Document section:
Vuitton in the steppes

If fashion is the first industry to rush into the metaverse, it is just as much a pioneer in the real world. Each season, it drops its magic in unusual places from which it borrows an evocative sense of power, but to which it offers in return its own power to create trends. Thus, it does what only fashion knows how to do: it fashions everything it touches.

In 2009, during a Louis Vuitton event organized in London, I listened to Yves Carcelle, then president of the House, recount with stars in his eyes the opening of the brand’s 440th store in Mongolia, in Oulan Bator: Vast steppes, the starry night, nomadic music, and that moment suspended in time when Louis Vuitton seemed to be taking its first steps onto the moon. It was not so much a matter of selling luxury items to yak herders, or even to the few super rich who had emerged in the country, as of marking a territory that promised spectacular economic growth.

Provided material:

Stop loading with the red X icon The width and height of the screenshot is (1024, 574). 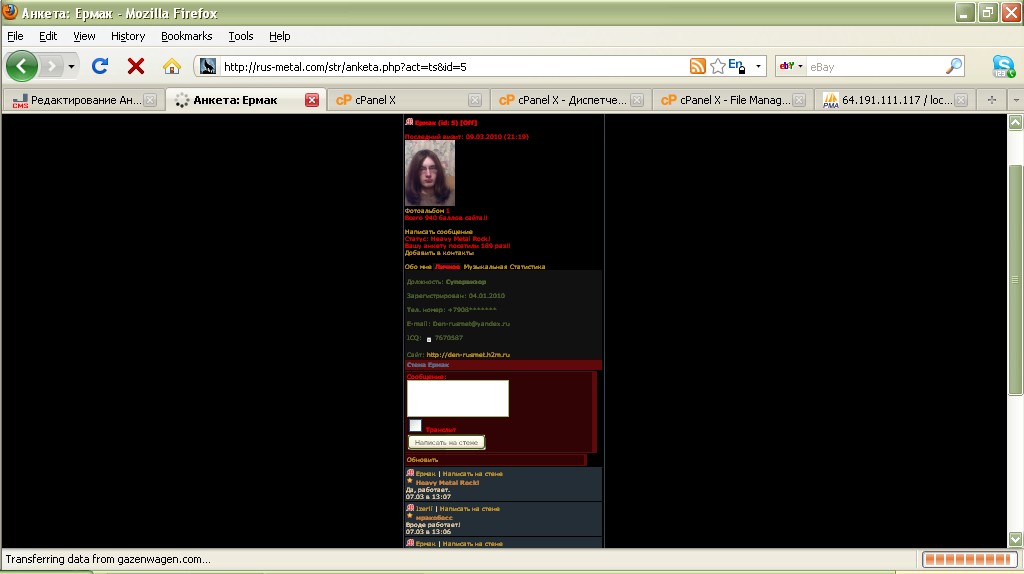point(136,67)
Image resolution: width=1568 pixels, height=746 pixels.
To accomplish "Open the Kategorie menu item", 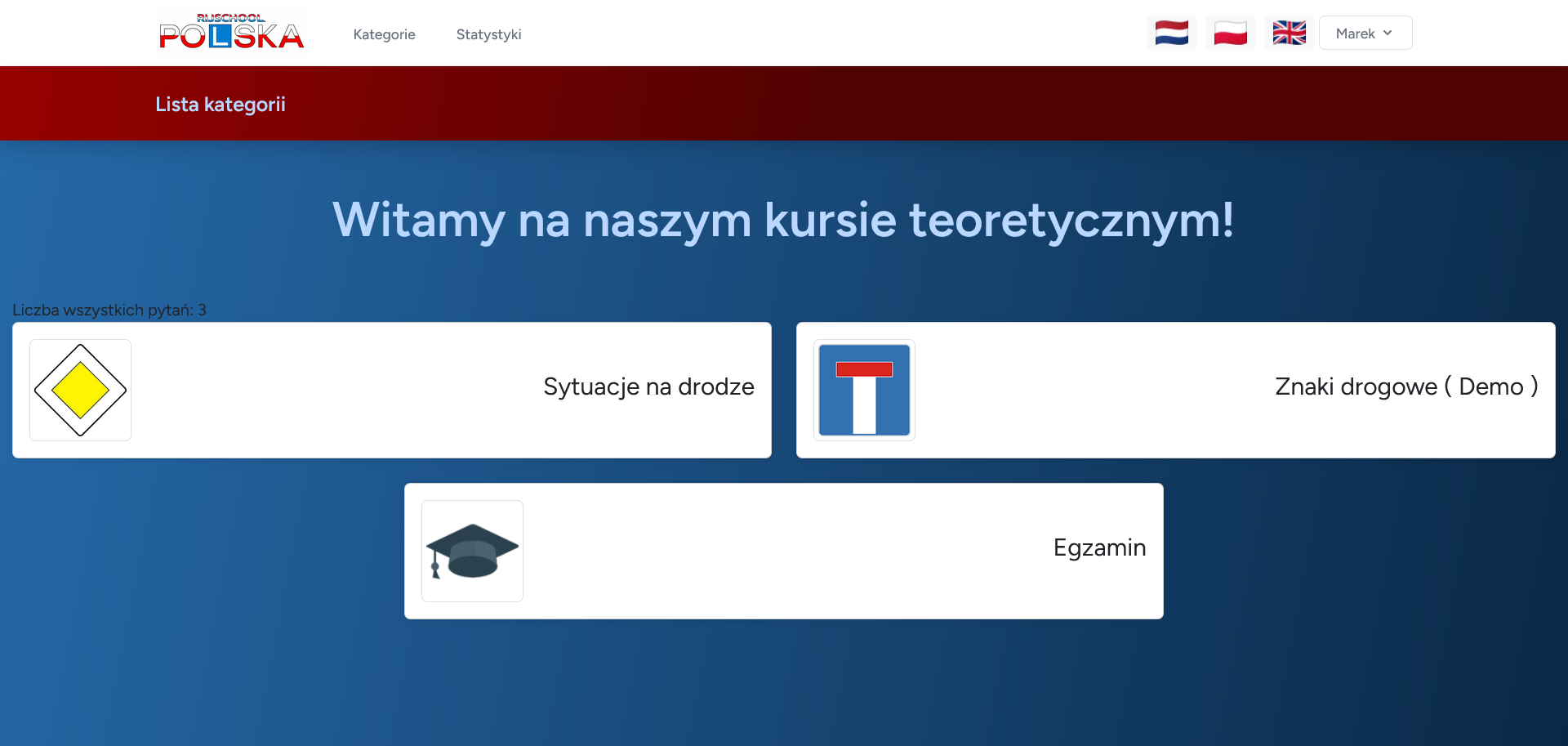I will (384, 34).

Objective 1: Echo the passage on Louis Vuitton in Mongolia, starting with "If fashion is" and going on through "everything it touches.".
Objective 2:
Answer these questions from the passage on Louis Vuitton in Mongolia.
(a) Which industry is first to rush into the metaverse?
(b) In what year was the Louis Vuitton event in London held?
(c) Which store of the brand opened in Mongolia?
Objective 3:
Tell whether each statement agrees with the passage on Louis Vuitton in Mongolia.
(a) Yves Carcelle was president of the House at the time of the London event.
(b) The Mongolian store opened in Oulan Bator.
(c) The main purpose of the opening was to sell luxury items to yak herders.
The listing has nothing to do with the text.

Task response 1:
If fashion is the first industry to rush into the metaverse, it is just as much a pioneer in the real world. Each season, it drops its magic in unusual places from which it borrows an evocative sense of power, but to which it offers in return its own power to create trends. Thus, it does what only fashion knows how to do: it fashions everything it touches.

Task response 2:
(a) Fashion
(b) 2009
(c) The 440th store

Task response 3:
(a) Yes: "then president of the House"
(b) Yes: "the opening of the brand’s 440th store in Mongolia, in Oulan Bator"
(c) No: "It was not so much a matter of selling luxury items to yak herders"